■ How to complete this task ■
Below are the records; locate each line with the word "will" and copy it.

■ Listed records ■
——————

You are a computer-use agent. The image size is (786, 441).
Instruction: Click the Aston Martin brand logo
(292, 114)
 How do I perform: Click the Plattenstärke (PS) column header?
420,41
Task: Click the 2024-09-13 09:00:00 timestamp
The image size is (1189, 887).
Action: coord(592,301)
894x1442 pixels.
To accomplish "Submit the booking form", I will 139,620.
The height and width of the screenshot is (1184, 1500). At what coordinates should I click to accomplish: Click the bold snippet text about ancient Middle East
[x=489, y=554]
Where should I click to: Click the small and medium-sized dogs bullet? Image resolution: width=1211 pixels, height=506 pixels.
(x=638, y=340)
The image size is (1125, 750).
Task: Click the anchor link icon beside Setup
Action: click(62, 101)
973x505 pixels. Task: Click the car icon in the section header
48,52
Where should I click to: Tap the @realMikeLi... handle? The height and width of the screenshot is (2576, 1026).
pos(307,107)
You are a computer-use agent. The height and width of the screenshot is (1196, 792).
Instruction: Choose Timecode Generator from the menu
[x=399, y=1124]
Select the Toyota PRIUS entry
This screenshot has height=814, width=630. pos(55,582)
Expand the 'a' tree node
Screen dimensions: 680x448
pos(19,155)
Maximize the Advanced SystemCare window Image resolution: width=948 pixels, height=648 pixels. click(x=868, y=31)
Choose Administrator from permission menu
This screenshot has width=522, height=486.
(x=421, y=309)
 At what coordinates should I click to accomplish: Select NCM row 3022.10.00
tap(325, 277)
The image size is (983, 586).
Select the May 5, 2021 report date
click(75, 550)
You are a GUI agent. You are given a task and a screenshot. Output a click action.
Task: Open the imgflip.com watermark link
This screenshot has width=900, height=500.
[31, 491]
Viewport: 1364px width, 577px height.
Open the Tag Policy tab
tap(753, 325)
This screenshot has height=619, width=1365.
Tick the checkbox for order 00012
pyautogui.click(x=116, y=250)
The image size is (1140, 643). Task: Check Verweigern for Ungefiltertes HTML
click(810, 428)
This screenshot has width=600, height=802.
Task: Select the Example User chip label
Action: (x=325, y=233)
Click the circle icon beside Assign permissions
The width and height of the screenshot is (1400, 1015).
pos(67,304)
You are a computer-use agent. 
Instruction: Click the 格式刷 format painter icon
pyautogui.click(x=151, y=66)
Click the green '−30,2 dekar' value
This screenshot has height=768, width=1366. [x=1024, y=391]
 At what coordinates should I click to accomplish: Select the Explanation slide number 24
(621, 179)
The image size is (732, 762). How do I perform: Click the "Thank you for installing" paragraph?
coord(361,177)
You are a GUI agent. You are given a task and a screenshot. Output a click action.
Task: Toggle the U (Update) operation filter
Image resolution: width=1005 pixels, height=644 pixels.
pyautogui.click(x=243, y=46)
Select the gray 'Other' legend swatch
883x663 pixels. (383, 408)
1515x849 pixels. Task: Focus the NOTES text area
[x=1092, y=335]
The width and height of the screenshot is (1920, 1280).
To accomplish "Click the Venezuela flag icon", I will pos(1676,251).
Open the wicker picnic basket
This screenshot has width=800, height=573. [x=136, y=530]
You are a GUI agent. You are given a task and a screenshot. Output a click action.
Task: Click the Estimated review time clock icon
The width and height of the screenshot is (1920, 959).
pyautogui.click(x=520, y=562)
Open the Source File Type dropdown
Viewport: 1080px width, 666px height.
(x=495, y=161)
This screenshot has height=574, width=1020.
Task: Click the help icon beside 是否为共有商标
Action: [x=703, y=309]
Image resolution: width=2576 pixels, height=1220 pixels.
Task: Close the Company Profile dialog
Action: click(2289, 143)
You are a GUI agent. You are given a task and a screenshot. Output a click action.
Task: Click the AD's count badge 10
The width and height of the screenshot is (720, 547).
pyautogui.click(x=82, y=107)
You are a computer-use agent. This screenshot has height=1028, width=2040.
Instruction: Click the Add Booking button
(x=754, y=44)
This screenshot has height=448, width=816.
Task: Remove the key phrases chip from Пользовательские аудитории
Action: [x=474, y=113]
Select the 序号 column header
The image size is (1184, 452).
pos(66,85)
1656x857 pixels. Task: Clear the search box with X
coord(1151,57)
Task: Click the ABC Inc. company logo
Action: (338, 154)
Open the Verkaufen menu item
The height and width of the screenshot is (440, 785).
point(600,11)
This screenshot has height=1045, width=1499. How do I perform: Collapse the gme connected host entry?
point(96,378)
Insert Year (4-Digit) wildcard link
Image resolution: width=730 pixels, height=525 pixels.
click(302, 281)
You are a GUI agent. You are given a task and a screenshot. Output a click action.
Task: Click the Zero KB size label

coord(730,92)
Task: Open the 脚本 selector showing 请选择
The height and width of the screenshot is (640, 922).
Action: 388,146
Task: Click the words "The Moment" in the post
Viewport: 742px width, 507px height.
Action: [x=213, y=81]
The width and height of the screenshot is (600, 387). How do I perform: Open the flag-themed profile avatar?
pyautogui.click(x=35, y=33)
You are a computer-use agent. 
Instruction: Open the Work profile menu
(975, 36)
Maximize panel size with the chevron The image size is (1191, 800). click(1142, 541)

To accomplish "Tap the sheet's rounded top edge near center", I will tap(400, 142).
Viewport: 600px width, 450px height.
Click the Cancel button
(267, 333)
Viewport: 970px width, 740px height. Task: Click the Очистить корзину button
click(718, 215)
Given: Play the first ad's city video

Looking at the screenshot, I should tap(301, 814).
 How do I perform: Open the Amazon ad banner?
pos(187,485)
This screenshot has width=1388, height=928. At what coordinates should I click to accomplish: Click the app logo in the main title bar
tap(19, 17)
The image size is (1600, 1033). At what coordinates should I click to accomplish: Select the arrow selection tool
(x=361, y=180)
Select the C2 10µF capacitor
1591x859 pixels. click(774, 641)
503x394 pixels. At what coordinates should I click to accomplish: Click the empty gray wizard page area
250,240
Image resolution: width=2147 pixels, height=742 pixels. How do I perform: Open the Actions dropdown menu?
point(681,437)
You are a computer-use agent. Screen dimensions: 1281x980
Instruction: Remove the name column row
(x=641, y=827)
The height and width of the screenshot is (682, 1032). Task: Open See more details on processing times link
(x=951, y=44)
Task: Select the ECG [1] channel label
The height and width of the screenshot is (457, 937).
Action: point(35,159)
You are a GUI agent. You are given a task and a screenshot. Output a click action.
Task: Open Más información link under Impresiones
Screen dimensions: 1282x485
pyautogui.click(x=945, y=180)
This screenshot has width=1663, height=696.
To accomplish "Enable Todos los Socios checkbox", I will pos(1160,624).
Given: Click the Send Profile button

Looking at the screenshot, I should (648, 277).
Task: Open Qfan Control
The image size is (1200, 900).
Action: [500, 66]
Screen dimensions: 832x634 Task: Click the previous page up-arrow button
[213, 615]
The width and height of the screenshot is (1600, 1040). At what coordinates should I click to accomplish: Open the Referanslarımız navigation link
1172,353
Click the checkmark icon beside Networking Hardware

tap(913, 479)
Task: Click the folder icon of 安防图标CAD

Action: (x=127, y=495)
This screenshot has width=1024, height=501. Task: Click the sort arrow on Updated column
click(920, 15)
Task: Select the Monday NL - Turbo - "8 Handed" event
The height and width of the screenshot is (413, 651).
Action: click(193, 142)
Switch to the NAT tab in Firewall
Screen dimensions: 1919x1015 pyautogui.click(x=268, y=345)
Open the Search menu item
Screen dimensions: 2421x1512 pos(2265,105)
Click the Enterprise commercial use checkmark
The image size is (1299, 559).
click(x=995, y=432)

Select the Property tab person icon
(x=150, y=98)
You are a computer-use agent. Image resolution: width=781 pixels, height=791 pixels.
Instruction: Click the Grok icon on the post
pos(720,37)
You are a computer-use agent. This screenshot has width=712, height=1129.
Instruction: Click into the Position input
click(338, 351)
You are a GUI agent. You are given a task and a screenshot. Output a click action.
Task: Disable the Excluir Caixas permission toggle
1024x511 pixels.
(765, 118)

——————

■ Solution for this problem ■
To accomplish "Submit the booking form", I will 139,620.
To accomplish "Click the Venezuela flag icon", I will pos(1676,251).
To accomplish "Tap the sheet's rounded top edge near center", I will tap(400, 142).
To accomplish "Enable Todos los Socios checkbox", I will pos(1160,624).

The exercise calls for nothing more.